Our hearts are very loth to quit their expectations of
great things from the creature; but Solomon came to this at length. The world
is a vale of tears, even to those that have much of it. See what fools they
are, who make themselves drudges to the world, which affords a man nothing
better than subsistence for the body. And the utmost he can attain in this
respect is to allow himself a sober, cheerful use thereof, according to his
rank and condition. But we must enjoy good in our labour; we must use those
things to make us diligent and cheerful in worldly business. And this is the
gift of God. Riches are a blessing or a curse to a man, according as he has, or
has not, a heart to make a good use of them. To those that are accepted of the
Lord, he gives joy and satisfaction in the knowledge and love of him. But to
the sinner he allots labour, sorrow, vanity, and vexation, in seeking a worldly
portion, which yet afterwards comes into better hands. Let the sinner seriously
consider his latter end. To seek a lasting portion in the love of Christ and
the blessings it bestows, is the only way to true and satisfying enjoyment even
of this present world.
── Matthew Henry《Concise Commentary on Ecclesiastes》
Ecclesiastes 2
Verse 1
[1] I said in mine heart, Go to now, I will prove thee with
mirth, therefore enjoy pleasure: and, behold, this also is vanity.
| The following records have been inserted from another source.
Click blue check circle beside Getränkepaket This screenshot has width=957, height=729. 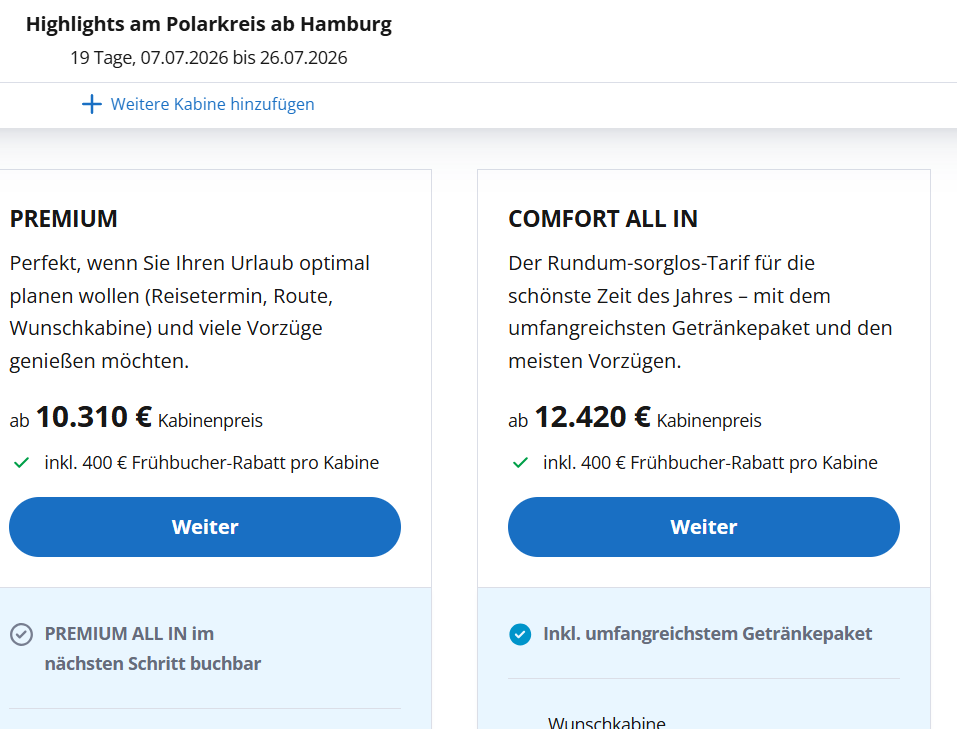pos(520,634)
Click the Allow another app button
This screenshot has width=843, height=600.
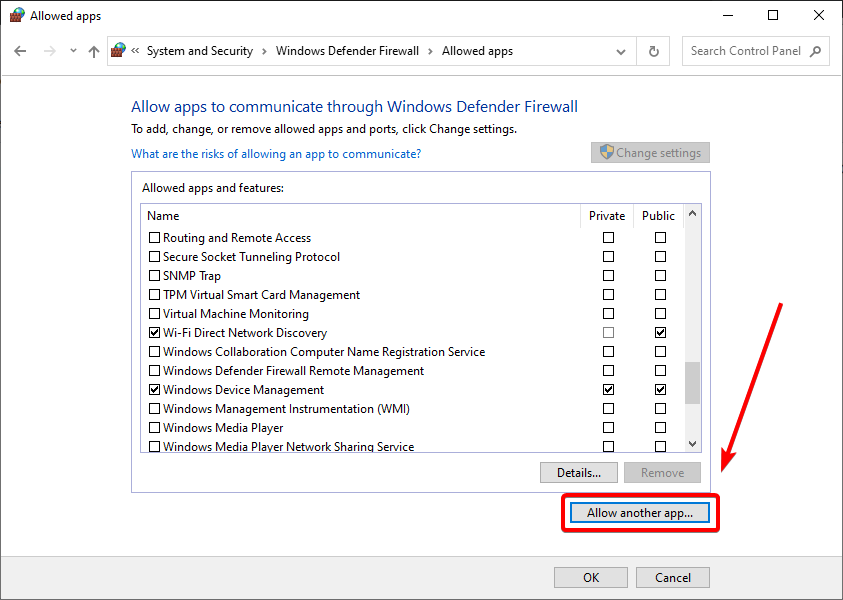pyautogui.click(x=640, y=513)
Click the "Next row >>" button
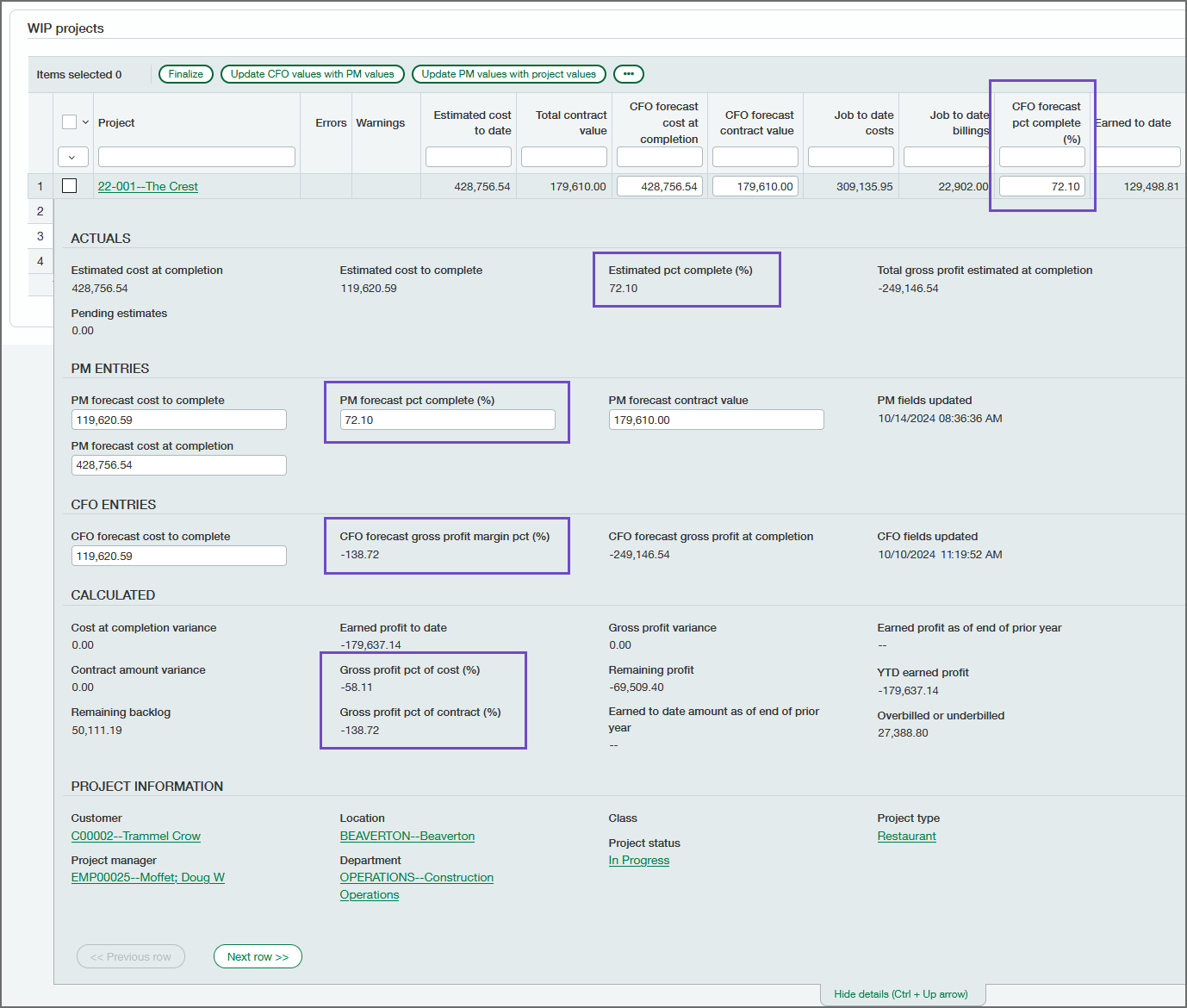 [x=257, y=956]
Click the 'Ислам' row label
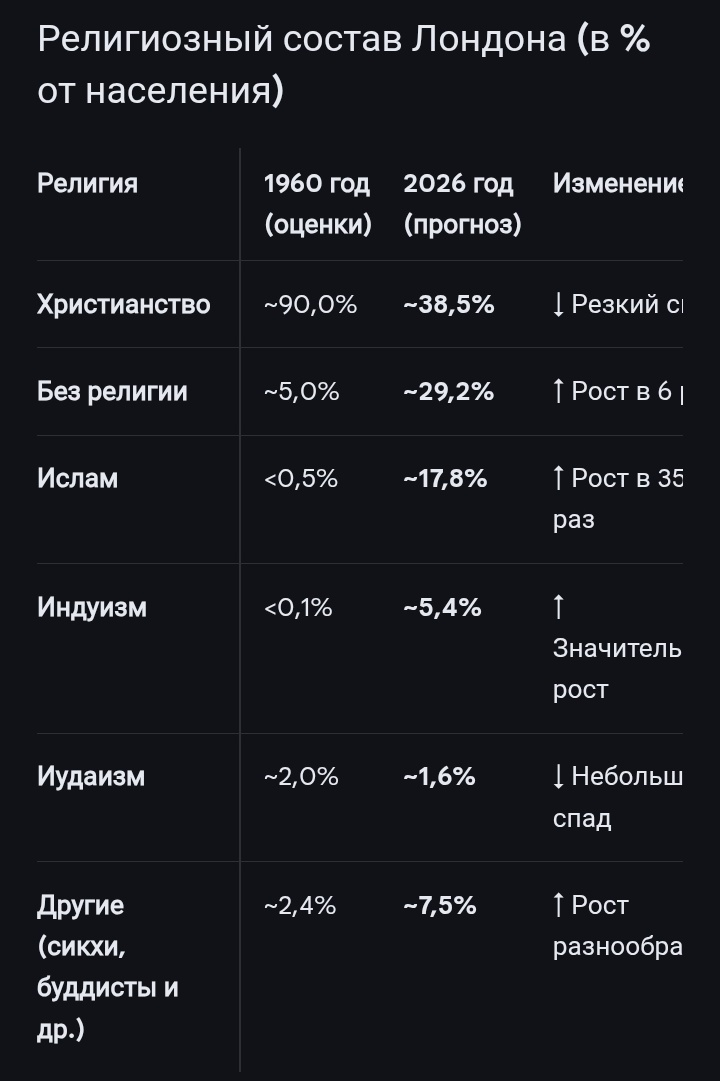Viewport: 720px width, 1081px height. pos(77,478)
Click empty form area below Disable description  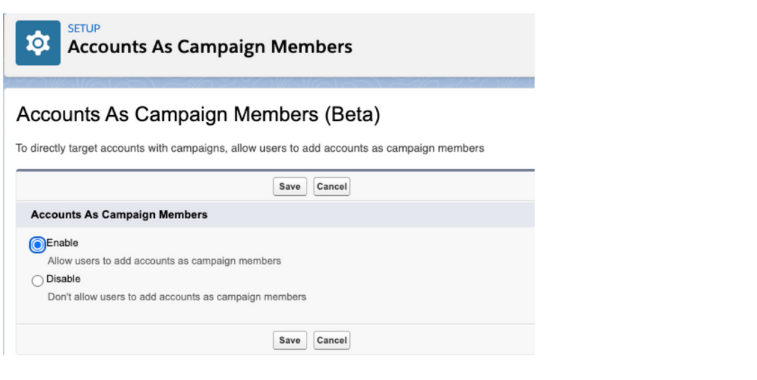(x=275, y=313)
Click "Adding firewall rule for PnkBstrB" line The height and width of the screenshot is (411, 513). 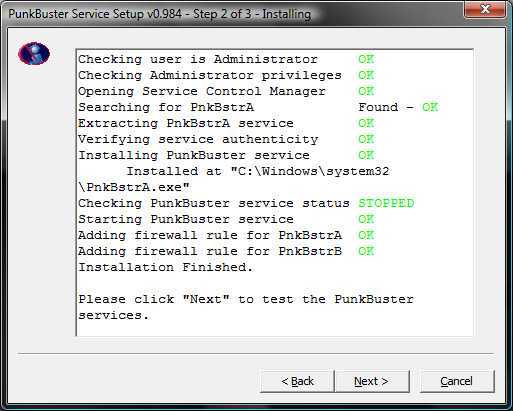tap(210, 251)
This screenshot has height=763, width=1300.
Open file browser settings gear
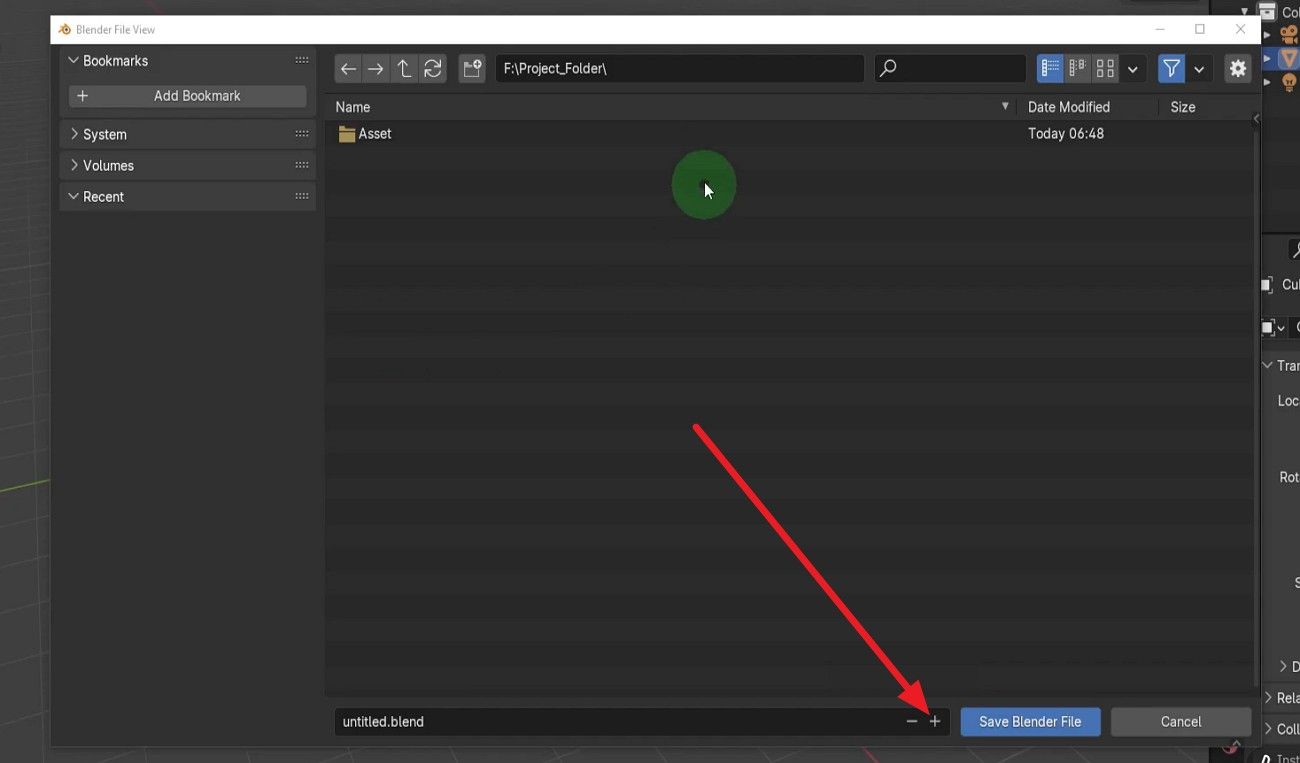point(1238,69)
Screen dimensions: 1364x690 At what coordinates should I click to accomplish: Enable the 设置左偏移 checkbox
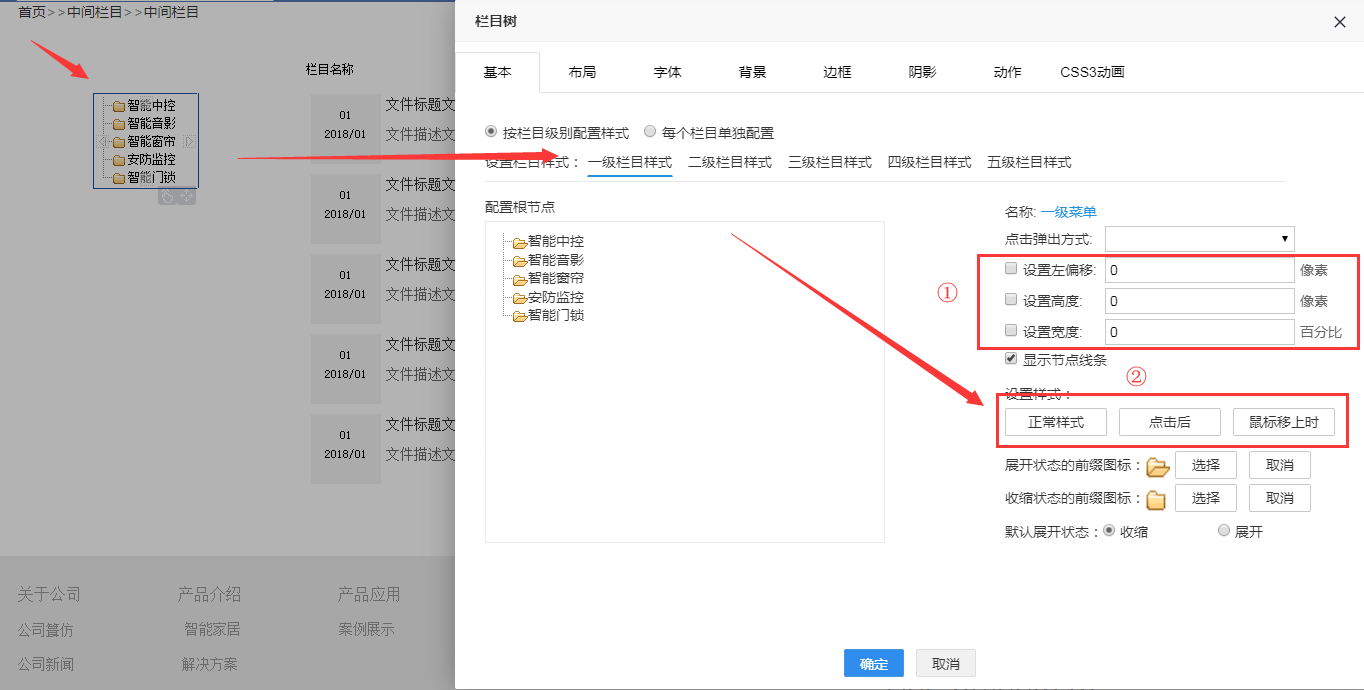coord(1011,269)
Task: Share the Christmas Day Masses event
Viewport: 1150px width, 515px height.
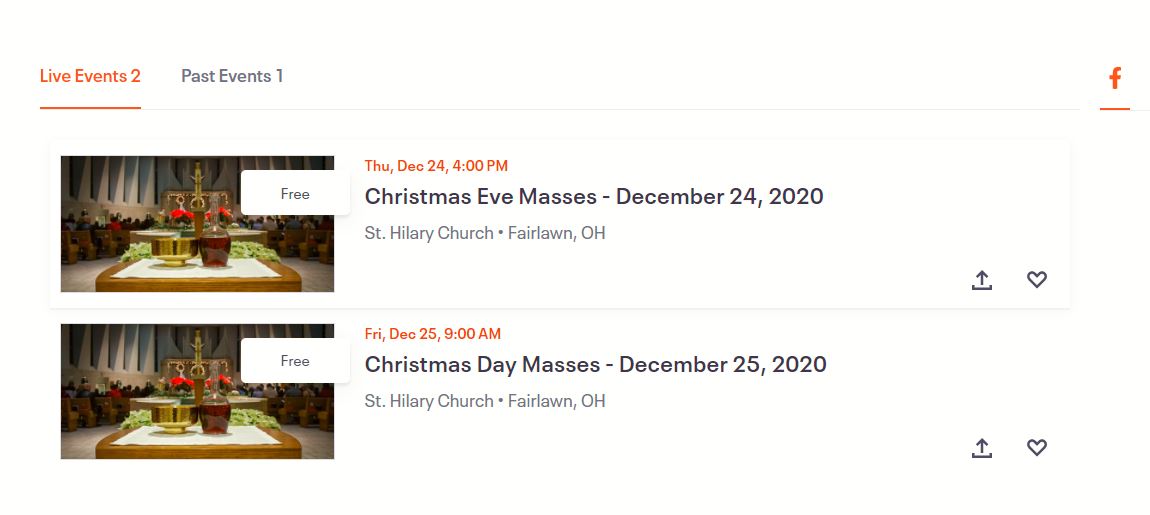Action: tap(981, 448)
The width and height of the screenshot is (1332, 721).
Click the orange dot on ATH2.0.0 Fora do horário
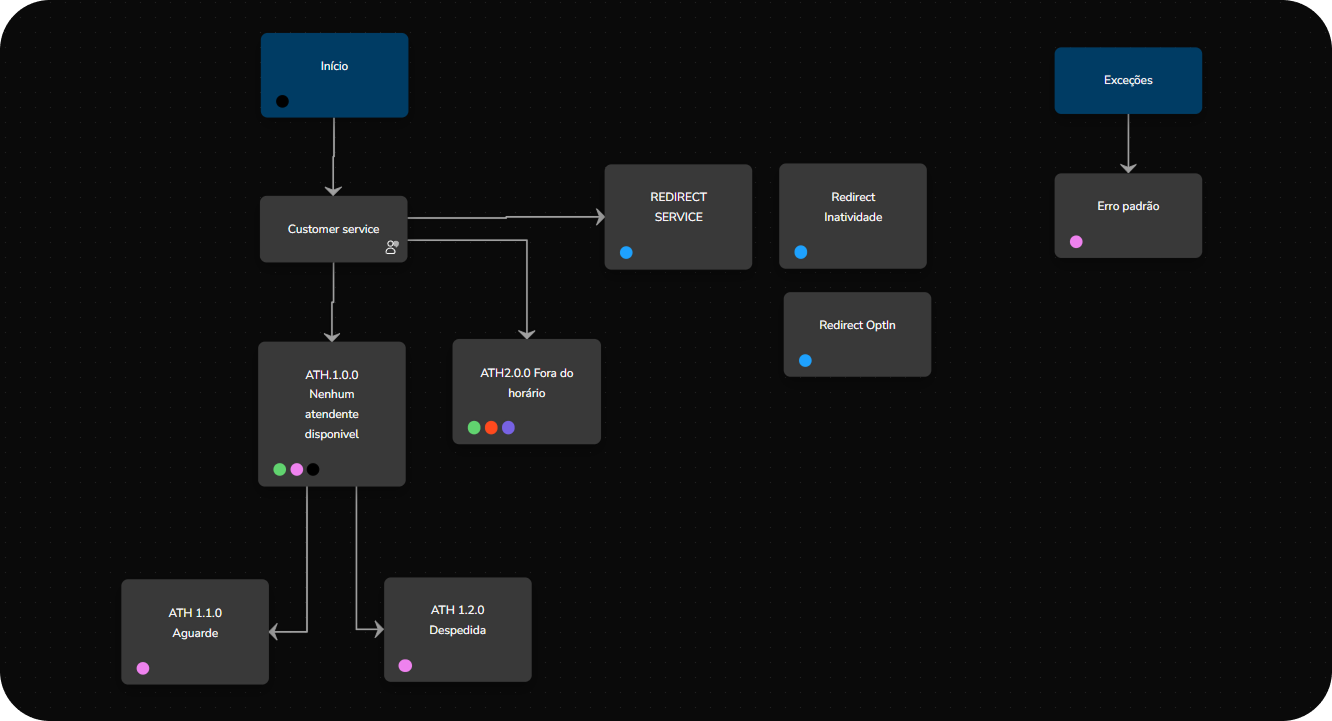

I said — Being disappointed of my hopes from knowledge, I
resolved to try another course.
Go to — O my soul! I will try whether I cannot make thee
happy, by the enjoyment of sensual delights.
Vanity — Is vain, and unable to make men happy.
Verse 2
[2] I said of laughter, It is mad: and of mirth, What doeth
it?
It is mad — This is an act of madness, more
fit for fools who know nothing, than for wise men in this sinful, and
dangerous, and deplorable state of mankind.
What doth it — What good doth it? Or how can it
make men happy? I challenge all the Epicures in the world to give me a solid
answer.
Verse 3
[3] I sought in mine heart to give myself unto wine, yet
acquainting mine heart with wisdom; and to lay hold on folly, till I might see
what was that good for the sons of men, which they should do under the heaven
all the days of their life.
To wine — To gratify myself with delicious meats and drinks.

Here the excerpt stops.